**Challenges:**
A. In the question about the 2D Gaussian distribution, what value is assigned to sigma?
B. In the 2D Gaussian question, shorten the paragraph beginning "I built a wrapped bivariate gaussian distribution" to a single sentence that keeps its main facts.
C. Go on with the 2D Gaussian question from the point where it ends.

**Selected excerpt:**

★ ★ ★ ★ ★

2D gaussian distribution does not sum to one?

Question

I built a wrapped bivariate gaussian distribution in Python using the equation given here: http://www.aos.wisc.edu/~dvimont/aos575/Handouts/bivariate_notes.pdf However, I don't understand why my distribution fails to sum to 1 despite having incorporated a normalization constant.

For a U x U lattice,

import numpy as np
from math import *

U = 60
m = np.arange(U)
i = m.reshape(U,1)
j = m.reshape(1,U)

sigma = 0.1
ii = np.minimum(i, U-i)
jj = np.minimum(j, U-j)
norm_constant = 1/(2*pi*sigma**2)
xmu = (ii-0)/sigma; ymu = (jj-0)/sigma
rhs = np.exp(-.5 * (xmu**2 + ymu**2))

★ ★ ★ ★ ★

**Material supplied:**
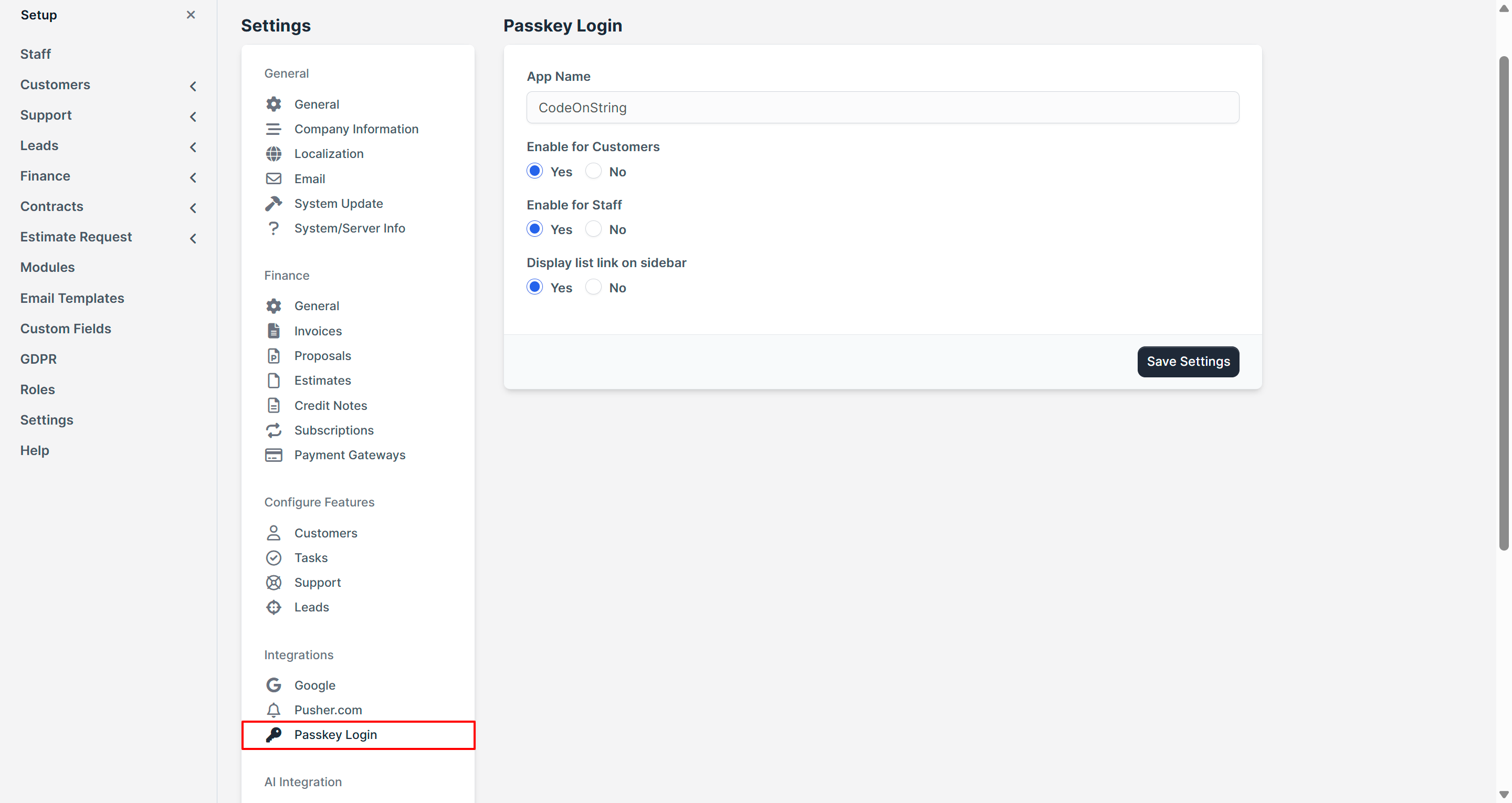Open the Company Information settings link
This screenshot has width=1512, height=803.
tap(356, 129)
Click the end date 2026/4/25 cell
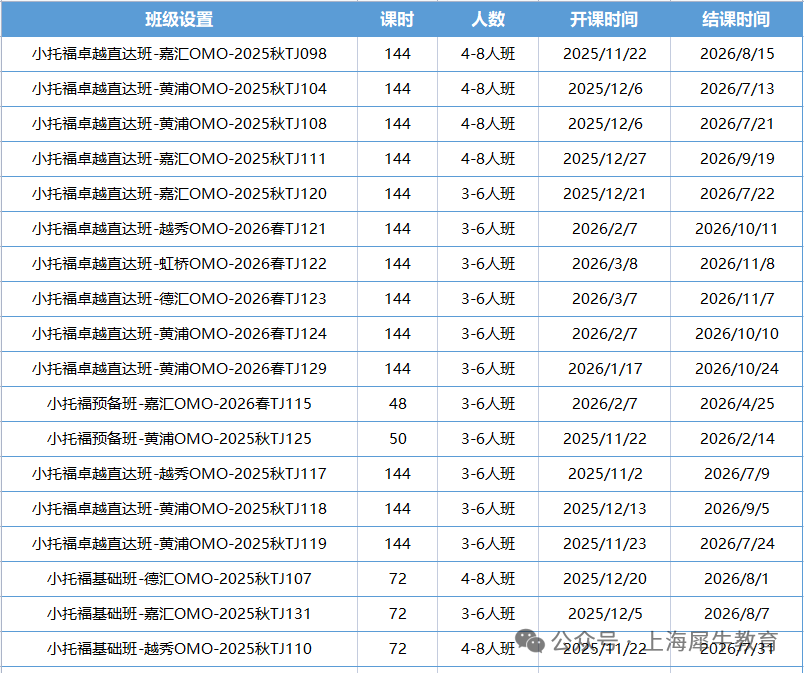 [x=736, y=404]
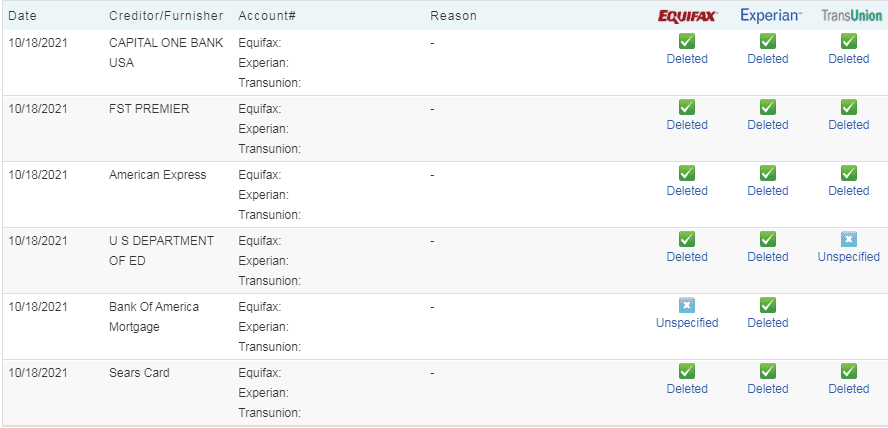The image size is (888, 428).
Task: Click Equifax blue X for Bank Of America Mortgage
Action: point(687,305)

★ ★ ★ ★ ★

**Responses by task:**
A. 0.1

B. The asker built a wrapped bivariate Gaussian distribution in Python from the equation in the linked notes (http://www.aos.wisc.edu/~dvimont/aos575/Handouts/bivariate_notes.pdf) and does not understand why it fails to sum to 1 despite a normalization constant.

C.
ker = norm_constant * rhs

>> ker.sum() # area of each grid is 1 
15.915494309189533

I'm certain there's fundamentally missing in the way I'm thinking about this and suspect that some sort of additional normalization is needed, although I can't reason my way around it.

UPDATE:

Thanks to others' insightful suggestions, I rewrote my code to apply L1 normalization to kernel. However, it appears that, in the context of 2D convolution via FFt, keeping the range as [0, U] is able to still return a convincing result:

U = 100
Ukern = np.copy(U)
#Ukern = 15

m = np.arange(U)
i = m.reshape(U,1)
j = m.reshape(1,U)

sigma = 2.
ii = np.minimum(i, Ukern-i)
jj = np.minimum(j, Ukern-j)
xmu = (ii-0)/sigma; ymu = (jj-0)/sigma
ker = np.exp(-.5 * (xmu**2 + ymu**2))
ker /= np.abs(ker).sum()

''' Point Density '''
ido = np.random.randint(U, size=(10,2)).astype(np.int)
og = np.zeros((U,U))
np.add.at(og, (ido[:,0], ido[:,1]), 1)

''' Convolution via FFT and inverse-FFT '''
v1 = np.fft.fft2(ker)
v2 = np.fft.fft2(og)
v0 = np.fft.ifft2(v2*v1)
dd = np.abs(v0)

plt.plot(ido[:,1], ido[:,0], 'ko', alpha=.3)
plt.imshow(dd, origin='origin')
plt.show()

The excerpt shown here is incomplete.